Ich erhob mich leise und zog mir James Pullover über, der über einem der umgekippten Baumstämme hing, die uns gestern als Sitzmöglichkeit um das Feuer herum gedient hatten. Ich ließ mich ins Gras sinken, den Blick ununterbrochen auf den Horizont über dem Wasser gerichtet. Der Riesenkraken zeigte sich einmal kurz, doch dann begab er sich wieder in die schlammigen, grünen Tiefen des Sees hinab. Ich beobachtete, wie die Sonne blutrot am Horizont aufstieg und die Welt in warmes goldenes Licht tauchte.
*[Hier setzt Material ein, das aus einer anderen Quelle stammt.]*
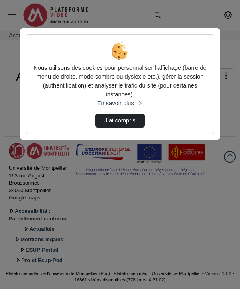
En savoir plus (120, 103)
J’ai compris (119, 120)
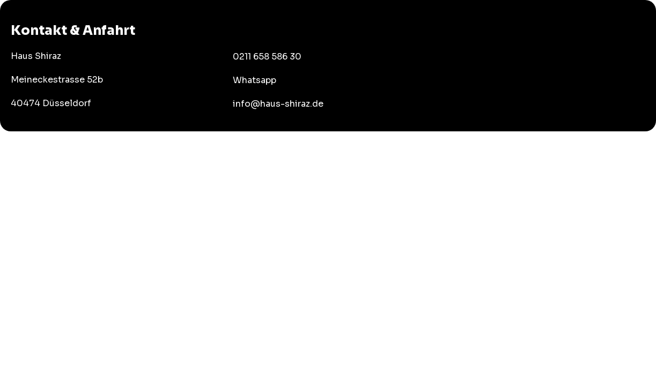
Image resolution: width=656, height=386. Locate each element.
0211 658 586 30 (267, 56)
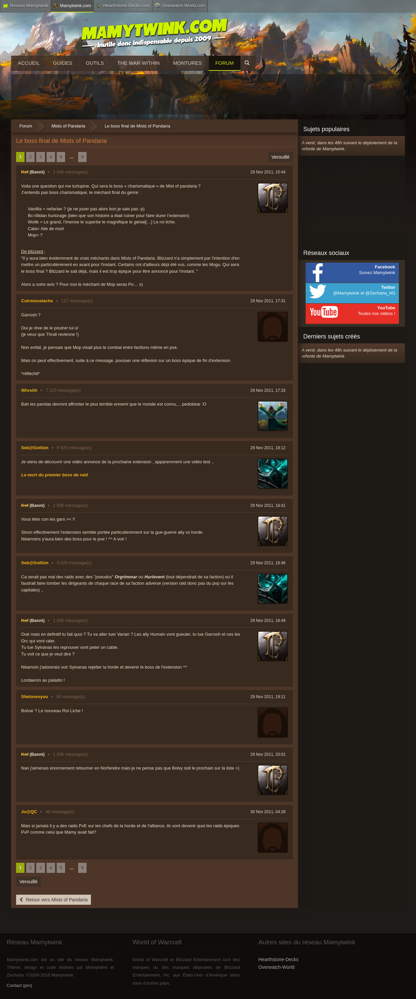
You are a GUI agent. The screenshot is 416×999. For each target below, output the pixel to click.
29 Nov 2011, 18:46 (267, 563)
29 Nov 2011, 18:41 (267, 505)
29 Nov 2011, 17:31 (267, 301)
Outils (95, 63)
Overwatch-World (276, 967)
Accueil (29, 63)
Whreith (29, 390)
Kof (25, 171)
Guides (62, 63)
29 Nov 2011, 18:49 (267, 620)
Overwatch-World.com (180, 5)
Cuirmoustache (37, 300)
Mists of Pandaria (68, 125)
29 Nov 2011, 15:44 (267, 172)
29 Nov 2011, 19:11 (267, 696)
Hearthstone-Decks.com (123, 5)
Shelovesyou (34, 696)
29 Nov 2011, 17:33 (267, 390)
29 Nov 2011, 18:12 (267, 447)
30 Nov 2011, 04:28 (267, 811)
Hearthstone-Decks (278, 959)
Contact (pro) (19, 985)
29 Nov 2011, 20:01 (267, 754)
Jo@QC (29, 811)
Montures (187, 63)
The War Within (138, 63)
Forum (224, 63)
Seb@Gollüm (34, 447)
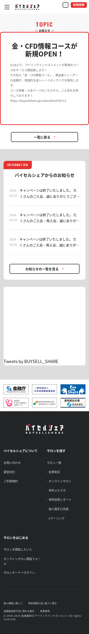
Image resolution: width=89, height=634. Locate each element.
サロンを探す (56, 450)
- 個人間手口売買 (58, 509)
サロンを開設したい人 (18, 549)
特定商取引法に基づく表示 (42, 603)
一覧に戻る (42, 137)
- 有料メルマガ (56, 490)
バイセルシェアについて (20, 450)
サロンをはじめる (16, 537)
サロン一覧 (54, 463)
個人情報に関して (13, 603)
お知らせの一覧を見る (42, 268)
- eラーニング (56, 518)
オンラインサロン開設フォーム (22, 561)
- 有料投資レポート (59, 499)
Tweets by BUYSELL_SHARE (31, 361)
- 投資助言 (53, 472)
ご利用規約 (11, 481)
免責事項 (45, 611)
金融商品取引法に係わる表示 (19, 611)
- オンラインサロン (59, 481)
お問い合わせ (12, 463)
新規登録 (78, 5)
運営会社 (9, 472)
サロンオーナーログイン (19, 572)
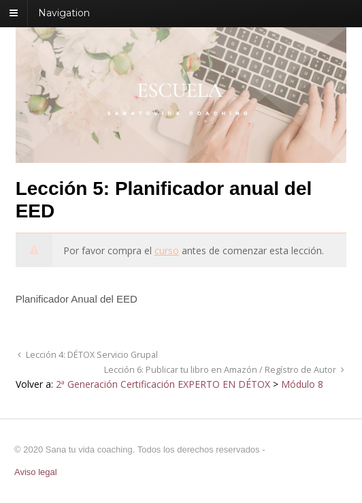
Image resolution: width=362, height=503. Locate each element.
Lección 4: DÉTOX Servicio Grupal (91, 355)
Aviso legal (35, 472)
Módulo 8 (302, 384)
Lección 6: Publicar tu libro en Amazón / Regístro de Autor (221, 370)
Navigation (64, 13)
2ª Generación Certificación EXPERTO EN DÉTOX (163, 384)
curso (166, 250)
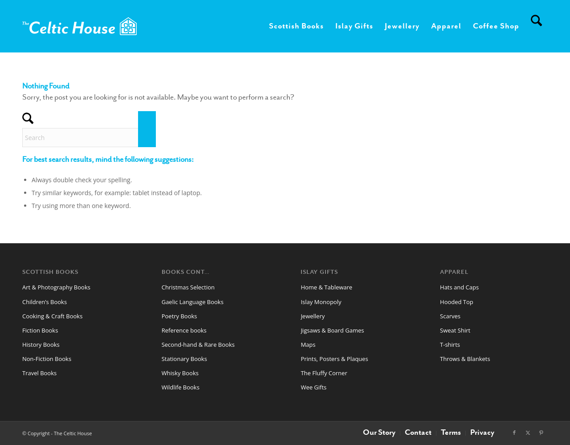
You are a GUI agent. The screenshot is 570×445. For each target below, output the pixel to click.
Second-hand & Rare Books (198, 345)
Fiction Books (40, 330)
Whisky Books (180, 373)
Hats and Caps (459, 287)
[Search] (536, 26)
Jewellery (313, 316)
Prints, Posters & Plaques (334, 359)
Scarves (450, 316)
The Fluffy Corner (324, 373)
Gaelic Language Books (193, 302)
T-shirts (450, 345)
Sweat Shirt (455, 330)
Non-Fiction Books (46, 359)
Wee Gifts (313, 387)
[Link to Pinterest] (541, 432)
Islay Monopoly (321, 302)
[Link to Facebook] (514, 432)
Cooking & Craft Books (52, 316)
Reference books (184, 330)
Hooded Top (456, 302)
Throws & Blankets (465, 359)
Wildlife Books (181, 387)
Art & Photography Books (56, 287)
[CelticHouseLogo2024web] (79, 26)
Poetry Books (179, 316)
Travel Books (39, 373)
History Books (41, 345)
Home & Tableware (326, 287)
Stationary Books (184, 359)
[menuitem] (296, 26)
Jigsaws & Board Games (332, 330)
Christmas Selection (188, 287)
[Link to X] (527, 432)
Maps (308, 345)
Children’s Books (44, 302)
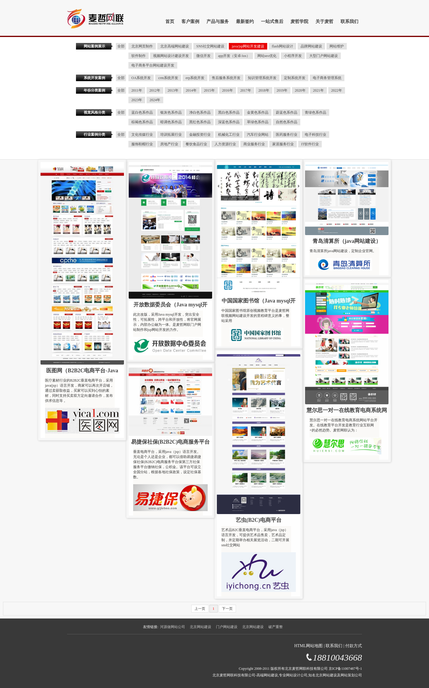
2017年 (245, 90)
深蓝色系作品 (229, 122)
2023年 (136, 100)
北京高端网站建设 (174, 46)
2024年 (155, 100)
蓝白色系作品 (142, 112)
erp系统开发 (195, 78)
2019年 (282, 90)
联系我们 (349, 21)
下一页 (227, 609)
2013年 (173, 90)
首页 (169, 21)
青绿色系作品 (315, 112)
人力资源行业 (225, 144)
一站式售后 (272, 21)
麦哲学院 (299, 21)
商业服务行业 (254, 144)
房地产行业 (169, 144)
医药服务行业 (286, 134)
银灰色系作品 (171, 112)
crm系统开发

Eigentlich hätten der letzte Abend und noch dazu dieser atemberaubende Sonnenaufgang ein gebürtiger Abschied sein sollen, doch ich brachte kein Lächeln zustande. Ich ließ meinen Tränen freien Lauf, den Blick unablässig auf das rot-goldene Farbenspiel vor mir gerichtet. Allmählich merkte ich, wie die anderen begannen, aufzuwachen.
Rasch wischte ich mir mit dem Ärmel die restlichen Tränen aus dem Gesicht und schloss mich den anderen an, die damit begannen, die Sachen zusammenzuräumen und sich angeregt und gut gelaunt zu unterhalten. Ich half Remus beim Falten der riesigen Decken und Mary beim Aufsammeln der leeren Butterbierflaschen, doch auch diese Aufgaben brachten mir keine Ablenkung entgegen.
Um neun Uhr machten wir uns auf den Weg zum Frühstück in die Große Halle. Die Mauern Hogwarts' schienen mir all die Geschichten der vergangenen Jahre zuzuflüstern, als ich in ein letztes Mal durch die Korridore des Schlosses wanderte. Dann war es soweit. Um elf Uhr standen wir auch schon alle zusammen mit den anderen Schüler und unseren gepackten Koffern am Bahnhof in Hogsmeade und stiegen in den roten Hogwartsexpress, der dampfend Rauch über die Köpfe der Schüler hinwegblies und sich schließlich langsam und ratternd in Bewegung setzte.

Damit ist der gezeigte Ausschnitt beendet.